The complainant alleged sexual touching for over 30 minutes while the lights were turned off and while the whole family was watching TV. The respondent also rubbed her upper legs and vaginal area and put his hands down her pants and digitally penetrated her for 10 to 15 minutes, the complainant said.
The respondent testified that it was a momentary accidental touch. He alleged that he stood up to leave the room, used his hand to support himself, and slipped so his hand touched the complainant’s vaginal area. He said that he immediately moved his hand and apologized.
The trial judge acquitted the respondent. The judge – in the third step of the framework in R. v. W.(D.),  1 S.C.R. 742 – said that he had a reasonable doubt that the respondent intentionally touched the complainant.
He said that the complainant’s evidence was exaggerated. He found difficulty believing that the complainant’s grandmother and great-grandmother would be unaware and unresponsive to a sexual assault occurring close by for 30 minutes.
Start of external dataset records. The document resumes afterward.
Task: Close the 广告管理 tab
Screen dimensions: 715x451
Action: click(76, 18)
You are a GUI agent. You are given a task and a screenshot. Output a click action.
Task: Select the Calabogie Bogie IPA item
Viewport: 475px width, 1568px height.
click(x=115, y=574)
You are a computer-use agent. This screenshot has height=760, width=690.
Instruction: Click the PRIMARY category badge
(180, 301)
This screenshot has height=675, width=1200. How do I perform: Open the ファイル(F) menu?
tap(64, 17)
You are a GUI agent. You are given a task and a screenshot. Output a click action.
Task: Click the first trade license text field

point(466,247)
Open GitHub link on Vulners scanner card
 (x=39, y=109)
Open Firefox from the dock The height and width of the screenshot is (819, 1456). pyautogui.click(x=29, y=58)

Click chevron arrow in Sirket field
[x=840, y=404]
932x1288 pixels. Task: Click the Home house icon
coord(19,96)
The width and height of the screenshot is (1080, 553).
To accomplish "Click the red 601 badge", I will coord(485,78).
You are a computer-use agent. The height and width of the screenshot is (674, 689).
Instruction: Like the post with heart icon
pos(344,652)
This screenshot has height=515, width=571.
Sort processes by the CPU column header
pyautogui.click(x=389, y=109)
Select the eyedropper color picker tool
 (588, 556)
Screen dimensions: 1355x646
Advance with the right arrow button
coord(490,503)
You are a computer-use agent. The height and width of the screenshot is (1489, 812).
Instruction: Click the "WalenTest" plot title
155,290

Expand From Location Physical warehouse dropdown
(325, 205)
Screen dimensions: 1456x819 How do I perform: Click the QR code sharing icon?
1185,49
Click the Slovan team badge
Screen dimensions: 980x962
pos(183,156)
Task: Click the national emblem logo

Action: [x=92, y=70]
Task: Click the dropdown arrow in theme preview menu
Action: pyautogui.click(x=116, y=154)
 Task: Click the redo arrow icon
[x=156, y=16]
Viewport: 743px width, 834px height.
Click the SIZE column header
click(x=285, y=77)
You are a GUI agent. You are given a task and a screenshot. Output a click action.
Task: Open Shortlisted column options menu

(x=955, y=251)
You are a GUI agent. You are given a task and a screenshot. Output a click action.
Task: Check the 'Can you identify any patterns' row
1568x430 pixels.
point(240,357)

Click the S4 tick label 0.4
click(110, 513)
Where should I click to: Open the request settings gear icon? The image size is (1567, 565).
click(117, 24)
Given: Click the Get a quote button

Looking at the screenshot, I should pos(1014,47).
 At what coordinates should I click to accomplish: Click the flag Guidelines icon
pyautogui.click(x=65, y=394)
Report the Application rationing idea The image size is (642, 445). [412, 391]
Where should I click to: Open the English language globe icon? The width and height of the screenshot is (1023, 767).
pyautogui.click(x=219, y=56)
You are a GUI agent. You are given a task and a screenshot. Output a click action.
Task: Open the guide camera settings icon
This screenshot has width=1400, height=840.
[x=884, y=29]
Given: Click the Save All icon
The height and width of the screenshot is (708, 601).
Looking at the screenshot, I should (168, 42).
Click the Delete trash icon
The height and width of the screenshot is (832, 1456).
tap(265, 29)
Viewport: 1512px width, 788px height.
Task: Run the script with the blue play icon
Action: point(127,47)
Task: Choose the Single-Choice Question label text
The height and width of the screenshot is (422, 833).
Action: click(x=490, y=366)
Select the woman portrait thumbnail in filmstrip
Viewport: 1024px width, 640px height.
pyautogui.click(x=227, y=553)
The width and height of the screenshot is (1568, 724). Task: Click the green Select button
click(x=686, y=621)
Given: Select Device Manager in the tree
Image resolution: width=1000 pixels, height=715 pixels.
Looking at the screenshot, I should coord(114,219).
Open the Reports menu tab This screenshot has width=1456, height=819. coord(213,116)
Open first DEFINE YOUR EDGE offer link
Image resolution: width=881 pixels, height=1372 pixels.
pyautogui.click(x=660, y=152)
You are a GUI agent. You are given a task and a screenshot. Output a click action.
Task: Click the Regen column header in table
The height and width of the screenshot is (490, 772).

On appeal, the Crown argued that the judge’s conclusion that he had a reasonable doubt that the respondent intentionally touched the complainant was inconsistent with his earlier disbelief of the respondent’s testimony that he touched the complainant’s groin by accident.
In R. v. C.E.G., 2023 NSCA 1, the Nova Scotia Court of Appeal dismissed the appeal. The appellate court said that it lacked the jurisdiction to intervene since it found no legal errors in the trial judge’s reasons.
According to the appellate court, it was not a legal error for the judge to consider rejected defence evidence in the third step of the W.(D.) analysis. Though the judge had doubts about the respondent’s credibility, he never actually rejected the respondent’s evidence that any touching was unintentional, the court explained.
The judge properly directed himself that it was not a question of preference between the complainant’s and respondent’s evidence and instead asked himself, based on all the evidence, whether the Crown proved beyond a reasonable doubt that the respondent committed a sexual assault, the Court of Appeal ruled.
The Crown acknowledged that it could not find any cases supporting its position that considering disbelieved evidence in the third step of the W.(D.) framework would be a legal error, the appellate court noted.